[发明专利]一种WHV-S蛋白基因及基于该基因的零背景DNA克隆载体的构建方法

权利要求书

1.一种WHV-S蛋白基因，其特征在于：所述WHV-S蛋白基因的核苷酸序列为序列表中SEQ ID NO:1的核苷酸序列。

2.根据权利要求1所述的一种WHV-S蛋白基因，其特征在于：所述WHV-S蛋白基因编码的WHV-S蛋白具有序列表中SEQ ID NO:2的氨基酸序列。

3.根据权利要求2所述的一种WHV-S蛋白基因，其特征在于：所述WHV-S蛋白基因编码全部或部分WHV-S蛋白序列、WHV-S蛋白的同源蛋白序列或者所述WHV-S蛋白序列和WHV-S蛋白的同源蛋白序列的缺失、突变或杂交序列。
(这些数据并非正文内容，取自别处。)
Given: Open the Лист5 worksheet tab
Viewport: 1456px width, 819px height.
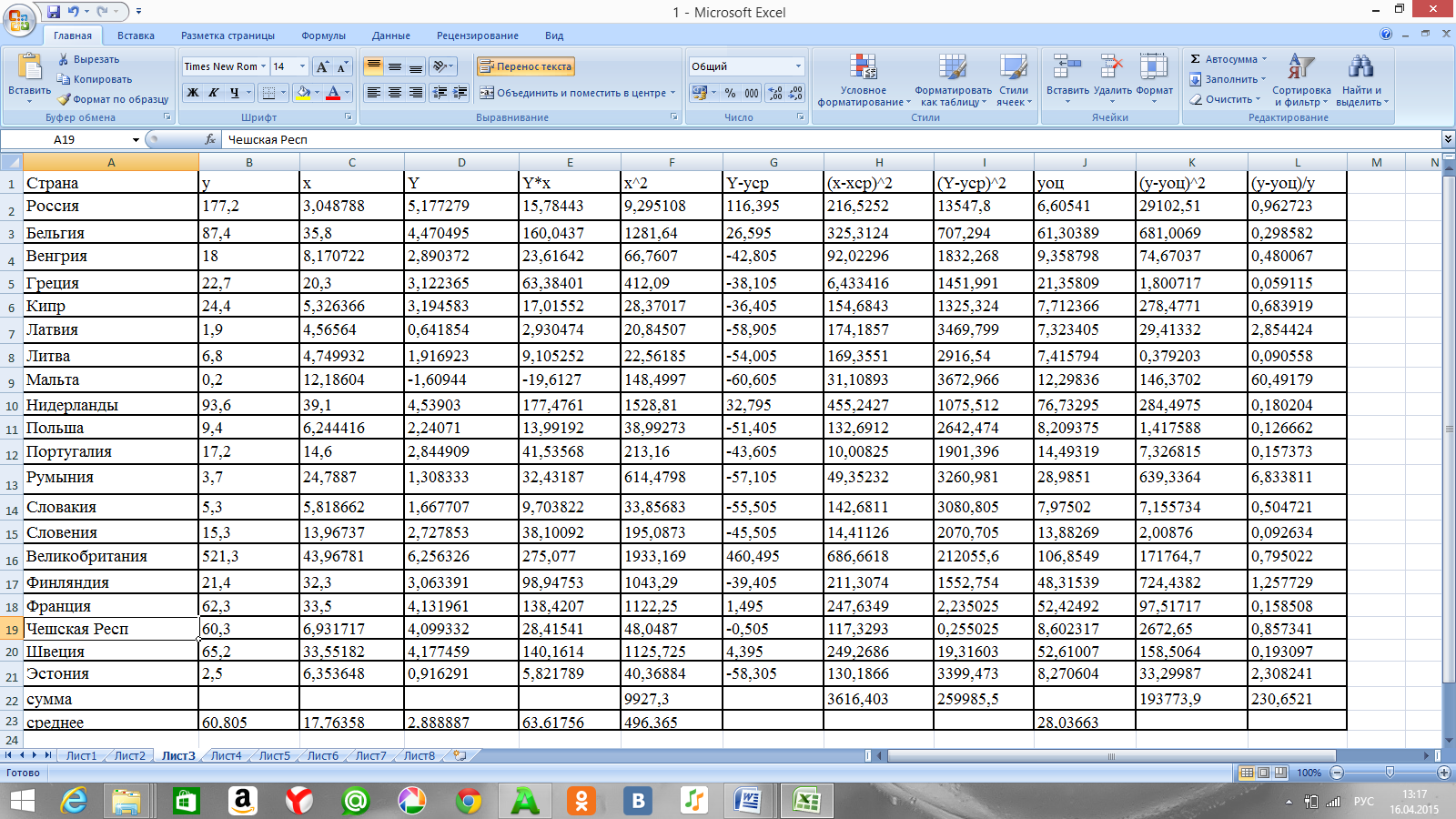Looking at the screenshot, I should (x=274, y=755).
4.根据权利要求3所述的一种WHV-S蛋白基因，其特征在于：所述WHV-S蛋白的同源蛋白序列或者所述WHV-S蛋白序列和WHV-S蛋白的同源蛋白序列的缺失、突变或杂交序列具有序列表中SEQ ID NO:3~ SEQ ID NO:6的氨基酸序列。

5.根据权利要求1所述的一种WHV-S蛋白基因，其特征在于：还包括一具有序列表中SEQ ID NO:7的核苷酸序列的关键DNA序列，所述关键DNA序列编码的关键融合蛋白具有序列表中SEQ ID NO:8的氨基酸序列。
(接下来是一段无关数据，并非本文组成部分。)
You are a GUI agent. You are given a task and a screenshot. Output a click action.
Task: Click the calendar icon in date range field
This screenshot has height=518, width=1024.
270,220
6.一种基于权利要求1所述的WHV-S蛋白基因的零背景DNA克隆载体，其特征在于：所述零背景DNA克隆载体包含或部分包含所述WHV-S蛋白基因DNA分子。

7.一种基于权利要求1所述的WHV-S蛋白基因的零背景DNA克隆载体的构建方法，其特征在于包括以下步骤：

步骤1）将所述的WHV-S蛋白基因与目标克隆载体质粒进行扩增、酶切和拼接；

步骤2）将步骤1）所得产物转化大肠杆菌感受态细胞；

步骤3）挑取步骤2）所得的大肠杆菌进行克隆，克隆鉴定后，扩增重组正确的质粒DNA；

步骤4）提取质粒DNA，进行DNA测序分析，得到的阳性重组质粒即为零背景DNA克隆载体质粒。

8.根据权利要求7所述的零背景DNA克隆载体的构建方法，其特征在于：所述步骤1）具体包括以下步骤：

步骤a）将野生型或人工合成的WHV-S蛋白基因进行PCR扩增，所述扩增的蛋白编码DNA至少包含WHV-S蛋白基因C末端50个氨基酸残基所对应的DNA序列，所述PCR产物DNA的3’-端添加终止密码，两端添加与DNA克隆载体适配的内切酶位点；

步骤b）将目标克隆载体进行PCR扩增，打开LacZα基因3’-末端，去除LacZα基因的固有终止密码，两端分别用内切酶处理；

步骤c）将步骤a）所得产物连接到步骤b）所得产物的LacZα基因的下游，构成一环状质粒载体。

9.根据权利要求7所述的零背景DNA克隆载体的构建方法，其特征在于：所述目标克隆载体是pUC系列的质粒载体。

10.根据权利要求9所述的零背景DNA克隆载体的构建方法，其特征在于：所述目标克隆载体为pUC18或pUC19。